LOS ANGELES -- Doc Rivers still doesn't know what kind of a team the Los Angeles Clippers are.

He knows what they were when he arrived five months ago and he knows where they can be five months from now, but he's still trying to figure out what kind of team he's coaching at the moment.

There were times during the Clippers' 111-103 win over the Oklahoma City Thunder on Wednesday night where Rivers could see glimpses of what he hopes will one day be the finished product, but for now it remains a work in progress.

"We've had it a couple times," Rivers said. "The beginning of the game, the fight back before the end of halftime, and the third quarter, where every single guy came in and did something. This is the vision."

Rivers was cautious not to make too much of winning the ninth game of the season in mid-November. Far too often last season, these games were viewed as barometer games or statement games that were quickly forgotten come playoff time.

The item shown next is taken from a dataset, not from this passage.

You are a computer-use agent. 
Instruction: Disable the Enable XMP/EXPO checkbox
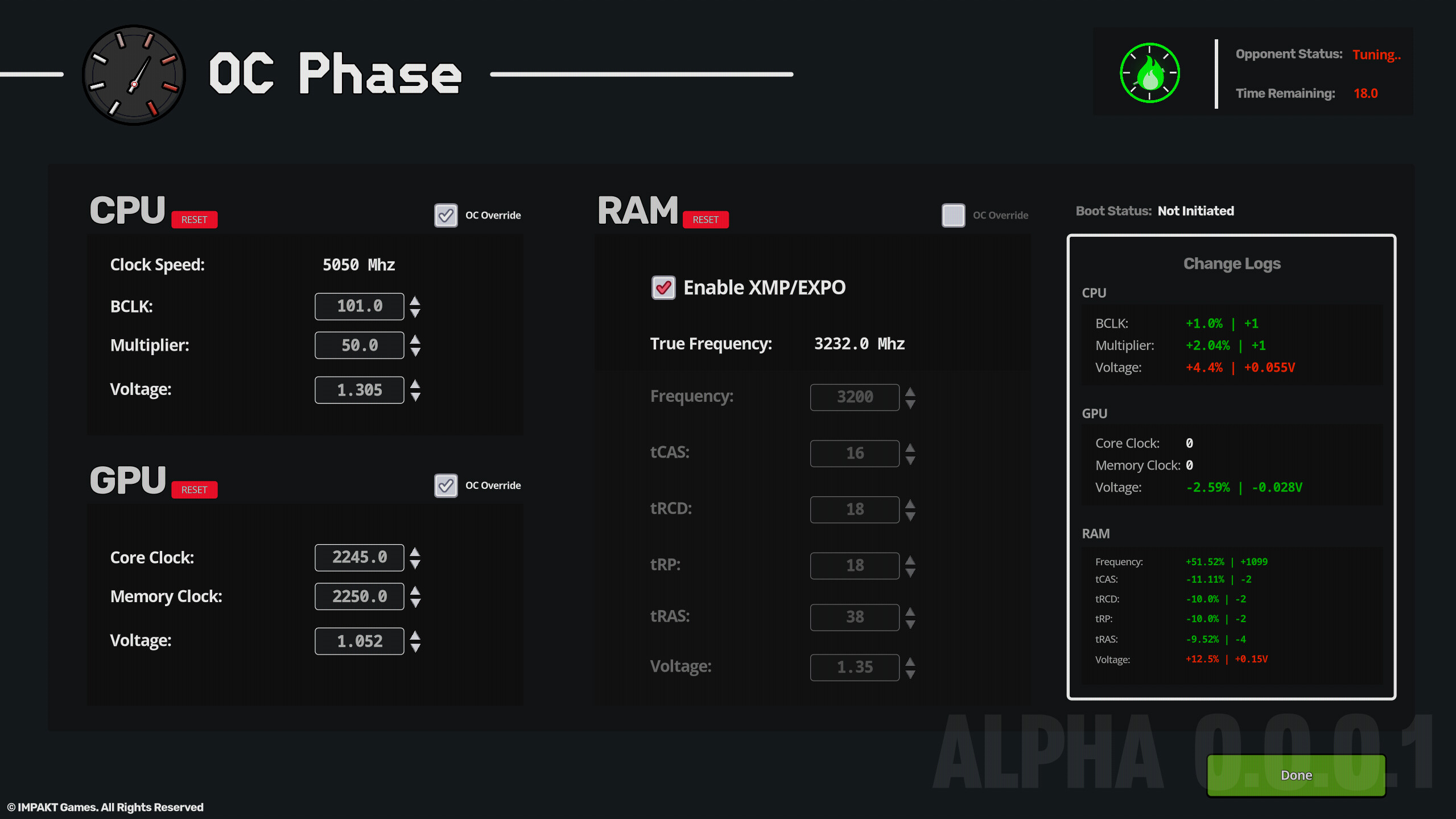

Every game technically matters, but the Clippers have learned over the past two seasons that big wins over big teams in the regular season aren't really a big deal when the postseason comes around. You can win 17 games in a row, win 56 games in the season and win the division and still have your season end with four straight losses in the first round of the playoffs.

"It's a regular game now," Rivers said afterward. "It's one of 82, but during the game it wasn't, clearly. You could see both teams had a lot of interest in winning the game. I like games like this. They're fun to be in. You learn a little bit about your team."

So what did Rivers learn?

"That we can fight back," Rivers said. "They were the more physical team, and at halftime we talked about it and they scored 41 points in the second half and had zero transition points in the third quarter. That's who we can be for 48 minutes. We're just not there yet."

The Clippers certainly showed their fight with six seconds left in the second quarter when Blake Griffin and Serge Ibaka got tangled up under the basket and Matt Barnes came in and shoved Ibaka. The play resulted in the ejections of Barnes and Ibaka, and a technical foul on Griffin.

It was clearly the turning point as the Clippers responded by outscoring the Thunder 30-16 in the third quarter and holding Oklahoma City to just 29.4 percent shooting in those 12 minutes.

"It was pretty intense," Chris Paul said. "Our defense was tremendous in the second half. We started helping each other and limiting their fast-break points and got the win. We were two totally different teams from the half to the second. Coach challenged us at halftime, told us we need to bring it a little more."

Players and coaches on both teams acted as if Wednesday was just another game, but it was clear that it wasn't when it began. It was a preview of what some predict could be the Western Conference finals, and both teams went at each other as if it were a playoff game at times.

"It was a game with meaning," Rivers said. "Neither team is really ready for the playoffs. You could see that. Both teams were going too fast at times."

While a scuffle before halftime and the physicality of the game certainly had the feel of a playoff game, Paul was quick to point out that he wants the Clippers to be the better team at the end of the day, not necessarily the tougher team.

"I think at times, toughness can be mistaken in the form of being ready to fight and stuff like that," Paul said. "But toughness comes down to basketball. Ain't nobody in the NBA holding the world championship belt."

Rivers smiled as he looked down at the stat sheet after the game. It wasn't a perfect performance, but it was another win and another learning experience for a team that is being touted as championship contenders before ever winning anything. It reminded Rivers of another team in a similar position a few years back that ended up doing just fine at the end of the day.

"All we can do is get better from this," Rivers said. "I always go back to Miami's first year together. They were under attack every night and all it did was brought them together. It made them better at the end the day. This is good for us. I love it. I think it's absolutely wonderful."